Clements wasn’t your typical drug dealer. A Texas native with a tumultuous past, he discovered LSD as a teenager and found himself drawn to transformative experiences that challenged his perception of reality. By his mid-30s, he had reinvented himself as Akasha Song, a self-styled “medicine man” who believed DMT was more than just a substance, it was a gateway to understanding consciousness.
His operation started small: making DMT in mason jars and selling at music festivals. But as demand grew, so did his ambition. Using dark web markets like AlphaBay, Akasha (under the handle Shimshai) began selling hundreds of doses daily, developing a reputation for high-quality product with a distinctive rainbow-mind logo.
Akasha’s business grew exponentially. He set up sophisticated labs across Colorado, developed advanced extraction techniques, and even traveled to Brazil to secure direct sources of jurema bark, the primary ingredient in DMT production. At his peak, he was producing up to a million doses monthly and expanding into other psychedelics.
Despite the massive scale of his operation, Akasha maintained a spiritual perspective. He saw himself not as a criminal, but as someone providing a transformative “medicine” to seekers. His DMT trips had convinced him that reality was a kind of cosmic play, and he was simply participating.

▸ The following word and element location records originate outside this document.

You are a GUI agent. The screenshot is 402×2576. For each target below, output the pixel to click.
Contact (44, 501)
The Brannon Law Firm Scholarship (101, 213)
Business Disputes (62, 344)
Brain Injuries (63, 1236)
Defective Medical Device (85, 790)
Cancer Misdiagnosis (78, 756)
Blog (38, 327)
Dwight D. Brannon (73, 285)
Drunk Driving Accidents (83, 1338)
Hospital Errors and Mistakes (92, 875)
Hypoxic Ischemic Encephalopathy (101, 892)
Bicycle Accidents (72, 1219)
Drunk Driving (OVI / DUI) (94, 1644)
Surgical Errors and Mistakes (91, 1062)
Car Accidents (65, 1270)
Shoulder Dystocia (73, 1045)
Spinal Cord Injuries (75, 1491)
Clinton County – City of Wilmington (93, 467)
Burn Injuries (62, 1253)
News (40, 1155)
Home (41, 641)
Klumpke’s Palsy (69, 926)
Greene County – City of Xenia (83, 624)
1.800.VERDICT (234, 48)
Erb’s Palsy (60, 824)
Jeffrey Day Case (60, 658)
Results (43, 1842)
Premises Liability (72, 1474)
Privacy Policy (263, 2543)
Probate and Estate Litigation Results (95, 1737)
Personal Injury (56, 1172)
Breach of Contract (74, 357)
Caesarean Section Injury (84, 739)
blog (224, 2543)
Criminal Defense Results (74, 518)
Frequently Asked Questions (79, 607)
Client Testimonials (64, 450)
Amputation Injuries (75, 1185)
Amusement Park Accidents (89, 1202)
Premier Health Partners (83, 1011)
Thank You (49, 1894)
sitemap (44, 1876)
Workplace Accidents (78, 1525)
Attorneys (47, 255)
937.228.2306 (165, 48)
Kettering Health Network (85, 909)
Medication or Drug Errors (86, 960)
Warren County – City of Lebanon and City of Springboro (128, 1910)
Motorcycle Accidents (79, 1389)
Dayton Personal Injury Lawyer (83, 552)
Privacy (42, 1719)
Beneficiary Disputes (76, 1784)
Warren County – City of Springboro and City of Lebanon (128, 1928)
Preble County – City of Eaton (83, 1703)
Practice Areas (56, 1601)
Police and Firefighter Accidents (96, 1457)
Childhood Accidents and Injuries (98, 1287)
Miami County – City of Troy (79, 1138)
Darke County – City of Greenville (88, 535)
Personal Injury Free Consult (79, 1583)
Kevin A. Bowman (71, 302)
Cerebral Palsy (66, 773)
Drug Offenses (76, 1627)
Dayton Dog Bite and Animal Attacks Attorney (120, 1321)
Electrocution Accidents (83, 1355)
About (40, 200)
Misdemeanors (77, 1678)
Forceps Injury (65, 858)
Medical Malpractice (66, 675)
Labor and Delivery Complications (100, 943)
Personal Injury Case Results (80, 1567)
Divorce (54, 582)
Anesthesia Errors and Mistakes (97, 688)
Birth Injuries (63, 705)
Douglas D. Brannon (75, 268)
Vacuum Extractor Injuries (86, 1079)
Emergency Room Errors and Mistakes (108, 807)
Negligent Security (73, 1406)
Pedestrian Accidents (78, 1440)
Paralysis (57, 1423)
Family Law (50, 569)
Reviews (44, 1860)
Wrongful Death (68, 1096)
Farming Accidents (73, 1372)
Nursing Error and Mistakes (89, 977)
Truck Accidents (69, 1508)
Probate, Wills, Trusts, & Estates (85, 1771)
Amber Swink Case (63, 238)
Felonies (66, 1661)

His luck finally ran out in 2022 when Homeland Security executed a carefully planned sting operation. Intercepting a shipment of jurema bark, they tracked and eventually raided his Boulder home. After a complex legal battle that hinged on technicalities and Colorado’s emerging psychedelic decriminalization, Akasha was sentenced to just 24 months.
Today, out on probation, Akasha reflects on his journey with an almost supernatural optimism. “I’m not going to die and go to hell or heaven,” he says. “It’s a play. It’s just God having a good time being everything”.
His story is a testament to the complex intersections of spirituality, entrepreneurship, and the evolving landscape of psychedelic substances in America.